Less well known are the smaller, heavier shields of southern and central Queensland, loosely referred to as Gulmari (or Goomeri, Gulmardi) shields — a term that has been associated with the small town of Goomeri in the South Burnett region. This name has become popular with galleries and auction houses when describing this style of shield. Unlike rainforest shields, Gulmari shields are often deeply incised, featuring blocky, relief-carved geometric designs on hardwood.
Shields from western and central Queensland bear the influences of their painted cousins from eastern regions, which then appear to merge with the linear designs of the Central and Western Desert. These shields tend to be smaller, thickly cut, and have rounded ends — their linear decorations rendered in a restricted palette of red and white.
Together, these shields — some older than 130 years — have witnessed massive social change and upheaval through European colonisation. As the Australian colonies were established, anthropologists, ethnographic collectors and frontiersmen frequently acquired Indigenous shields, weapons and tools, with little apparent concern for recording the details of their makers.
Simon Elliott is Deputy Director, Collection and Exhibitions. For their expertise and advice, he wishes to thank Bill Evans and Michael Aird, Director, UQ Anthropology Museum.

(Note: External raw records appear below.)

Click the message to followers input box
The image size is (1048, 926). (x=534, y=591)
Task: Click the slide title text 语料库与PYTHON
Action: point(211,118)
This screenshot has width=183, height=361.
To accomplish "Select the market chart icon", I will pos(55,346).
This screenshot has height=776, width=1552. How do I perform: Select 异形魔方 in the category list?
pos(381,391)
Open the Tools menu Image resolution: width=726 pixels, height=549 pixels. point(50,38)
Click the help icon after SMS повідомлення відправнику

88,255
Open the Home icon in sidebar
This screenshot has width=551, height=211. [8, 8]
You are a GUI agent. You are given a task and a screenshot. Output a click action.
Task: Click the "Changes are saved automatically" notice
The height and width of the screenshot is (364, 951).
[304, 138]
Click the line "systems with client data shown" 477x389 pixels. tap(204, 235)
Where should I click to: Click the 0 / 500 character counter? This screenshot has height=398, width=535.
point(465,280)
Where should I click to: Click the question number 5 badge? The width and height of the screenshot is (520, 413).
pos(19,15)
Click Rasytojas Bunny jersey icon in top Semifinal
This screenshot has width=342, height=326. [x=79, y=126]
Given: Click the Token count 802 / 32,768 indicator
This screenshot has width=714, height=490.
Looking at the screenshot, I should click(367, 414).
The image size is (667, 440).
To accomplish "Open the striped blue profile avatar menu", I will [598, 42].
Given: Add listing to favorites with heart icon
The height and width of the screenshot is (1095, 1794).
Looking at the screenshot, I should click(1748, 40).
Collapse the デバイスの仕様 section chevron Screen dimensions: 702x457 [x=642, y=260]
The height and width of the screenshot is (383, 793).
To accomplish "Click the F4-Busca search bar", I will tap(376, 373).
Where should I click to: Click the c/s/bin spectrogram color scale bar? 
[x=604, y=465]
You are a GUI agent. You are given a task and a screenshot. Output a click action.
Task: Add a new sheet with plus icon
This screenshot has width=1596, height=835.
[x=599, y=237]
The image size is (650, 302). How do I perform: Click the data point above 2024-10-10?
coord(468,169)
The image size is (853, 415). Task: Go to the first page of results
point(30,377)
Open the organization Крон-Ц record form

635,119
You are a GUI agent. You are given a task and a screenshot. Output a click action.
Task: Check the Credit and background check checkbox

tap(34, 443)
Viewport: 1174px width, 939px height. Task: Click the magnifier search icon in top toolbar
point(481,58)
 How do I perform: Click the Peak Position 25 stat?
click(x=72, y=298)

The designs on contemporary shields by Michael Anning show familiarity with the rich natural variety of the rainforest. Looking at them, one can walk through Michael Anning’s country from the savannah to the sea.
The scorpion on Rainforest shield (scorpion design) and sword 2000-01 prefers a dry terrain, as scorpions live in bush at the edge of the rainforest, however, the pond skater, on Rainforest shield (pond skater design) and sword 2000-01, is a little rainforest insect living in forest creeks. Pond skaters use bits of bark or leaves to make rafts and Anning says they remind him of Indigenous people. The comparison is exact — rainforest men used shields to float across rivers, as the native fig wood from which they are made is very buoyant.
The ochred sword is both a signature and a tribute. It shows the backbone of the eels that swim the rainforest creeks and it is the artist’s totemic animal. Anning’s traditional name is Boiyool. This was a mythical being, half-human and half-eel, which travelled up rivers and visited significant sites when the land was being created.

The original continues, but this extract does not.